┌─ DATA PROVIDED

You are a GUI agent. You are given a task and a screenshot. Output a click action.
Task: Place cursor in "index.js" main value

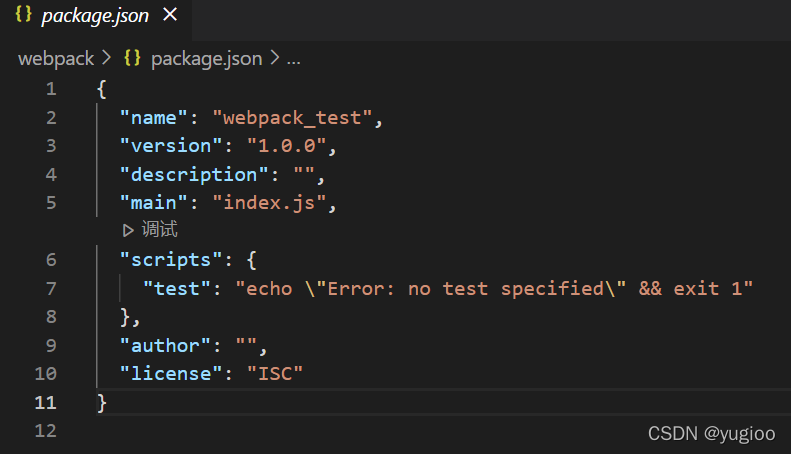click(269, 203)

└─
┌─ DATA PROVIDED

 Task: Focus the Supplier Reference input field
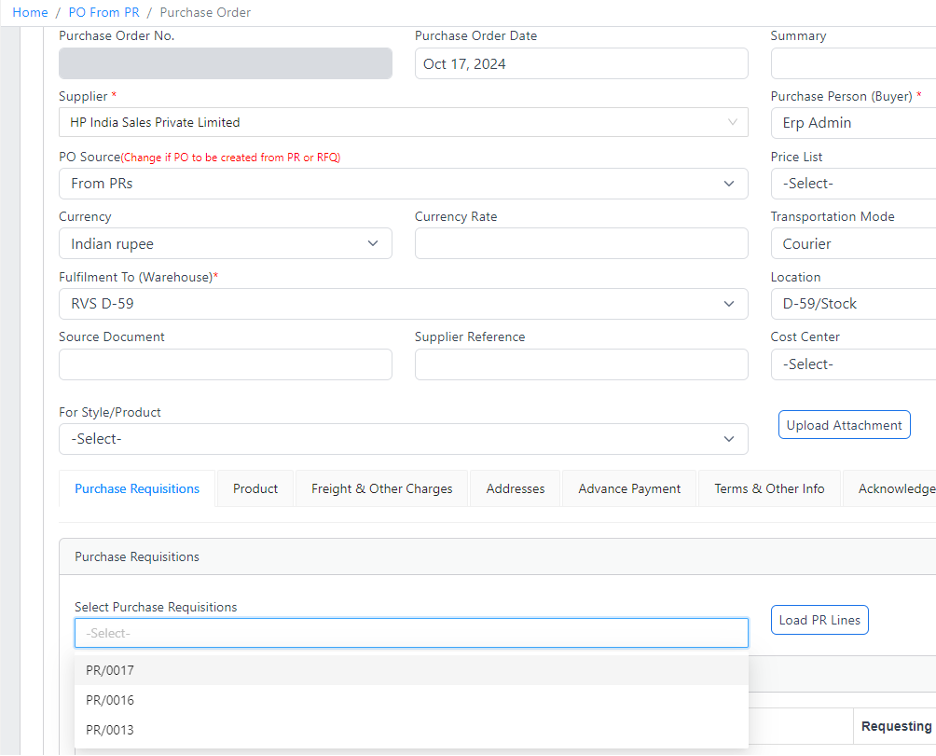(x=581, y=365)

└─

AIM OF THE EXERCISE> Rewrite the items as a numbered list, beginning at the line that contains "You are a GUI" and stopping after the line that contains "click(269, 203)". Skip blank lines and omit the pictures.

RESULT OF THE TASK>
1. You are a GUI agent. You are given a task and a screenshot. Output a click action.
2. Task: Place cursor in "index.js" main value
3. click(269, 203)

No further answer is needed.